Monday, June 14, 2010

Bacon Week: Part the First.

There is something about bacon, isn’t there? I am not sure what it is, but aside from vegetarians and those who eschew it for religious reasons, bacon rules, doesn’t it? Is it the fat, the salt, the umami, the smell of it frying (especially early in the morning)? The sheer efficiency of it as a flavour additive to almost any savoury dish? Or perhaps it is some sort of ancestral memory thing? Bacon is an ancient comfort food at the most basic level. A flitch of bacon hanging in your chimney in the days before refrigeration and convenience stores meant that all was well with the world, even when it wasn’t.

It is time for this blog to give bacon its due reverence. When I feel stronger and better informed, in a future post I will attempt to clarify American, English, Canadian, Australian and other national interpretations of bacon, but for today, a short glossary of bacon-related words might be in order.

Bacon: the word originally comes from an old German word for ‘back’, because originally it referred to salted meat from the back (and sides) of a pig. Nowadays it often refers to cured meat from the belly of the pig, and at different times in-between and since it has also meant the entire pig, live, fresh, or salted. The salted (cured) element being crucial to most of its usage, there was in medieval times such thing a thing as whale blubber ‘bacon’ – and now we have the modern descendants such as turkey bacon etc, as well as 'mutton ham' and other cousins.

Ham: The Oxford English Dictionary gives the origin of this word as ultimately deriving from an Old German word hamm meaning crooked (is this where we get ‘ham-fisted’ from?) The first definition given by the OED is ‘that part of the leg at the back of the knee; the hollow or bend of the knee’, and this usage is recorded over two thousand years ago. By the seventeenth century it was being used to refer specifically to ‘the thigh of a slaughtered animal, used for food; spec. that of a hog salted and dried in smoke or otherwise; also, the meat so prepared.’

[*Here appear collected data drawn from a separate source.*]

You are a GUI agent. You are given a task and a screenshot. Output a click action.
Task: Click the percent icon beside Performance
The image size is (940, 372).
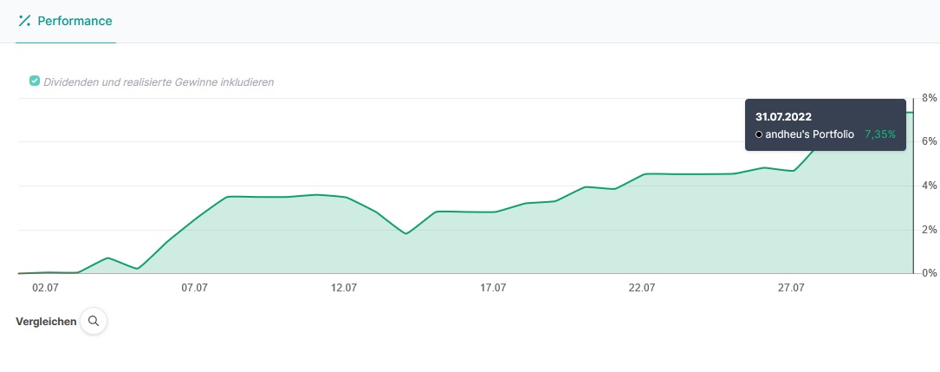tap(24, 20)
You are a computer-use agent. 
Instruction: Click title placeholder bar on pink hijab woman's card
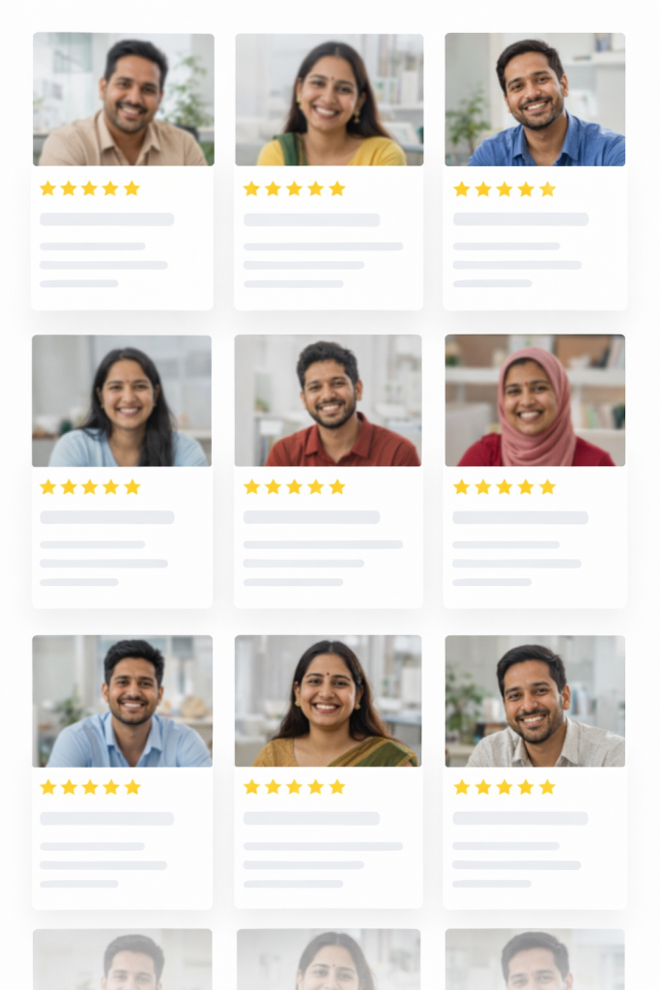pyautogui.click(x=521, y=518)
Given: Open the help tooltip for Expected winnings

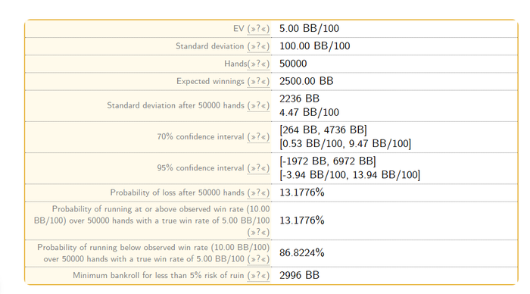Looking at the screenshot, I should (x=258, y=82).
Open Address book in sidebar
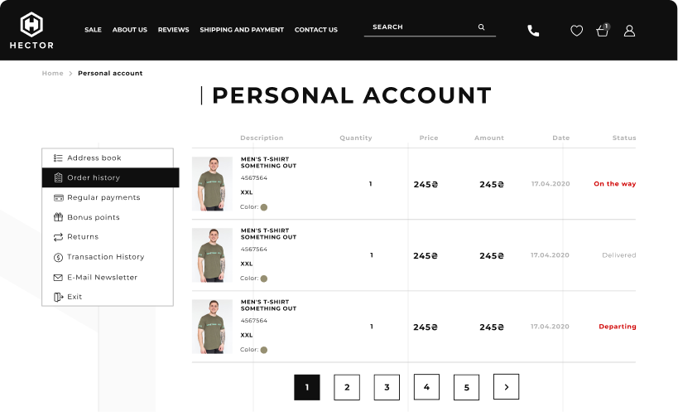The image size is (678, 412). coord(108,158)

Gammon: the word is related to the words jamon (Spanish) and jambon (French), and refers to the ‘haunch of a swine’. As the ‘j’ is pronounced ‘h’, you can hear that it is really another way of pronouncing 'ham'. ‘Gammon’ has been used in English since the fifteenth century, if the OED is to be believed, and I see no reason why it should not be.

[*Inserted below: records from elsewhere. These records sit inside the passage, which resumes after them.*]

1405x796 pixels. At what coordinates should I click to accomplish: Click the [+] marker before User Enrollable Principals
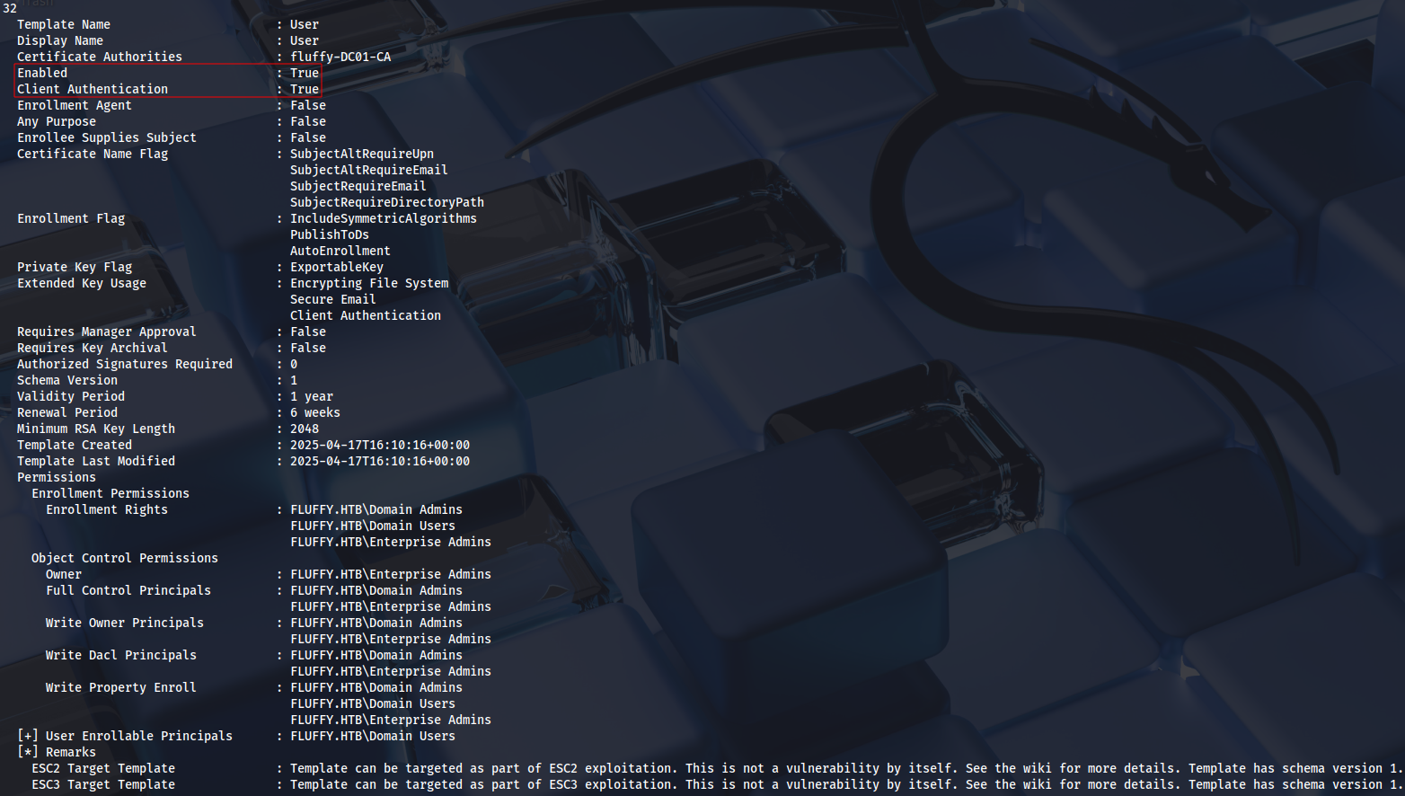point(28,736)
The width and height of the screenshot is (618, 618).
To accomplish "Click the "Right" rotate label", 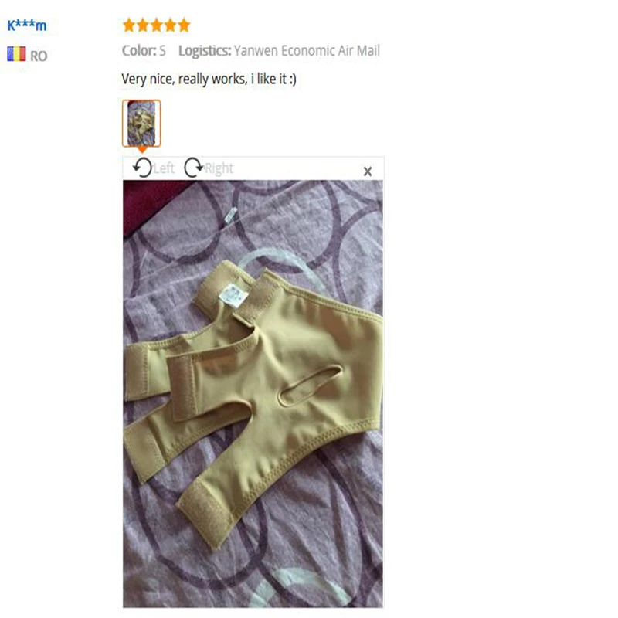I will click(219, 168).
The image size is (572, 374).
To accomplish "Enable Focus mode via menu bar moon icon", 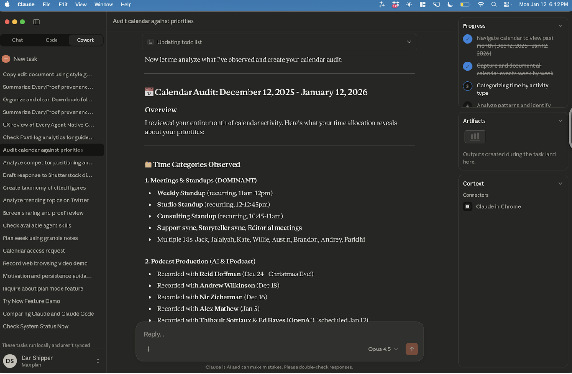I will pyautogui.click(x=449, y=5).
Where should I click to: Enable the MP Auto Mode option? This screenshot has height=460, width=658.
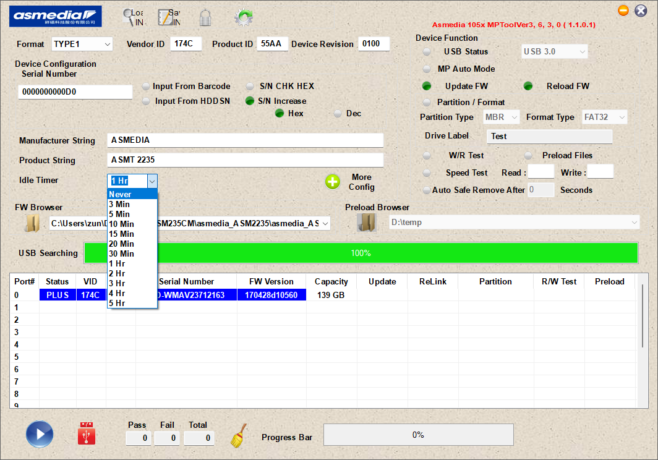tap(427, 69)
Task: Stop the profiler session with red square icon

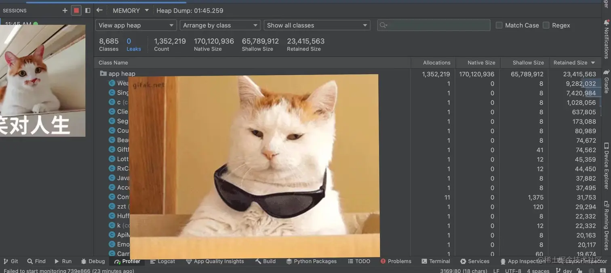Action: 76,10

Flitch: I love this word. It is much older, it seems, than ‘ham’ or ‘bacon’, but essentially means the same thing – ‘the side of an animal, now only a hog, salted and cured.’ In other words, it is a whole side of bacon. The OED records its use as far back as about the year 700.

Rasher: The word has been used in English to refer to ‘a thin slice or strip of bacon, or (less commonly) of other meat, intended to be cooked by grilling, broiling, or frying; a slice of meat cooked in this way’ (OED) since the sixteenth century. Interestingly however, in spite of such ‘recent’ usage, the origin of the word is uncertain. The OED notes a ‘recurrent suggestion’ that it may be a borrowing from the Middle French rasure, or shaving, but ‘this is implausible on phonological grounds’. I await suggestions from the linguists’ world.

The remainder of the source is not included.